#### TASK DIRECTIONS
Reproduce each of the following lines verbatim, without altering anything.

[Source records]
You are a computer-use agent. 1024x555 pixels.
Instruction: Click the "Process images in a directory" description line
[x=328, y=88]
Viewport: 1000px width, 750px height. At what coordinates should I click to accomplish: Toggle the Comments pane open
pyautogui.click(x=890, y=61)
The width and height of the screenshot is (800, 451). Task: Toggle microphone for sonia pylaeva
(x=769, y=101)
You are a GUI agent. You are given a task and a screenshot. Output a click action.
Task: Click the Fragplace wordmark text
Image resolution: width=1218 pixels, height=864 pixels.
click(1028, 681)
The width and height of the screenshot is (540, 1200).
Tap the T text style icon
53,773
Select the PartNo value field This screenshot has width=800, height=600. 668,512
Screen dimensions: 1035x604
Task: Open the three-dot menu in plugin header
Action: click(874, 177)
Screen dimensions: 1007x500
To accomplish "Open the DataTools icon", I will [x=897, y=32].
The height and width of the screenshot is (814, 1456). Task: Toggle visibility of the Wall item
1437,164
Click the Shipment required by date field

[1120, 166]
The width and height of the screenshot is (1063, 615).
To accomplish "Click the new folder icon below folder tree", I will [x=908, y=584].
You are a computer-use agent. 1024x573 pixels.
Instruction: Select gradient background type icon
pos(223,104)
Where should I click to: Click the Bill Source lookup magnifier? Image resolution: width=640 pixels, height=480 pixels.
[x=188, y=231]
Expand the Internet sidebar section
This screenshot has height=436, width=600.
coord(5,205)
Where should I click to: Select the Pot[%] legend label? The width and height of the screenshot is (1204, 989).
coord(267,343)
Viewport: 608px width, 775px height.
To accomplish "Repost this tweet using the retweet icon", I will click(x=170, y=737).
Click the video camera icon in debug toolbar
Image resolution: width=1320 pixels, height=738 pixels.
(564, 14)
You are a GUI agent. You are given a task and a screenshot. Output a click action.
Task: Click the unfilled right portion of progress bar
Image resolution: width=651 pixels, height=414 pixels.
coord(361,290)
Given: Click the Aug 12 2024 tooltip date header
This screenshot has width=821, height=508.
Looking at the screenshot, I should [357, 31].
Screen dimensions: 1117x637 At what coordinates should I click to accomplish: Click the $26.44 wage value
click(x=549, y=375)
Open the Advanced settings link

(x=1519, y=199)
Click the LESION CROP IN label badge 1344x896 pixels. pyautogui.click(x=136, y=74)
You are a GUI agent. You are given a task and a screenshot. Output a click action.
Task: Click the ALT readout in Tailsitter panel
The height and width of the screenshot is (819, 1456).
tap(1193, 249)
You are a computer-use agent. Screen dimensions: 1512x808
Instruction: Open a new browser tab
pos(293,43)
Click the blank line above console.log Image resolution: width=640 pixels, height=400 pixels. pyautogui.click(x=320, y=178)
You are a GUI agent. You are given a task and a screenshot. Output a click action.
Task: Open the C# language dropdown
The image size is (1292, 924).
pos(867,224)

#### OUTPUT
You are a computer-use agent. 1024x555 pixels.
Instruction: Click the "Process images in a directory" description line
[x=328, y=88]
Viewport: 1000px width, 750px height. At what coordinates should I click to accomplish: Toggle the Comments pane open
pyautogui.click(x=890, y=61)
The width and height of the screenshot is (800, 451). Task: Toggle microphone for sonia pylaeva
(x=769, y=101)
You are a GUI agent. You are given a task and a screenshot. Output a click action.
Task: Click the Fragplace wordmark text
Image resolution: width=1218 pixels, height=864 pixels.
click(1028, 681)
The width and height of the screenshot is (540, 1200).
Tap the T text style icon
53,773
Select the PartNo value field This screenshot has width=800, height=600. 668,512
Screen dimensions: 1035x604
Task: Open the three-dot menu in plugin header
Action: click(874, 177)
Screen dimensions: 1007x500
To accomplish "Open the DataTools icon", I will [x=897, y=32].
The height and width of the screenshot is (814, 1456). Task: Toggle visibility of the Wall item
1437,164
Click the Shipment required by date field

[1120, 166]
The width and height of the screenshot is (1063, 615).
To accomplish "Click the new folder icon below folder tree", I will [x=908, y=584].
You are a computer-use agent. 1024x573 pixels.
Instruction: Select gradient background type icon
pos(223,104)
Where should I click to: Click the Bill Source lookup magnifier? Image resolution: width=640 pixels, height=480 pixels.
[x=188, y=231]
Expand the Internet sidebar section
This screenshot has height=436, width=600.
coord(5,205)
Where should I click to: Select the Pot[%] legend label? The width and height of the screenshot is (1204, 989).
coord(267,343)
Viewport: 608px width, 775px height.
To accomplish "Repost this tweet using the retweet icon", I will click(x=170, y=737).
Click the video camera icon in debug toolbar
Image resolution: width=1320 pixels, height=738 pixels.
(564, 14)
You are a GUI agent. You are given a task and a screenshot. Output a click action.
Task: Click the unfilled right portion of progress bar
Image resolution: width=651 pixels, height=414 pixels.
coord(361,290)
Given: Click the Aug 12 2024 tooltip date header
This screenshot has width=821, height=508.
Looking at the screenshot, I should [357, 31].
Screen dimensions: 1117x637 At what coordinates should I click to accomplish: Click the $26.44 wage value
click(x=549, y=375)
Open the Advanced settings link

(x=1519, y=199)
Click the LESION CROP IN label badge 1344x896 pixels. pyautogui.click(x=136, y=74)
You are a GUI agent. You are given a task and a screenshot. Output a click action.
Task: Click the ALT readout in Tailsitter panel
The height and width of the screenshot is (819, 1456).
tap(1193, 249)
You are a computer-use agent. Screen dimensions: 1512x808
Instruction: Open a new browser tab
pos(293,43)
Click the blank line above console.log Image resolution: width=640 pixels, height=400 pixels. pyautogui.click(x=320, y=178)
You are a GUI agent. You are given a task and a screenshot. Output a click action.
Task: Open the C# language dropdown
The image size is (1292, 924).
pos(867,224)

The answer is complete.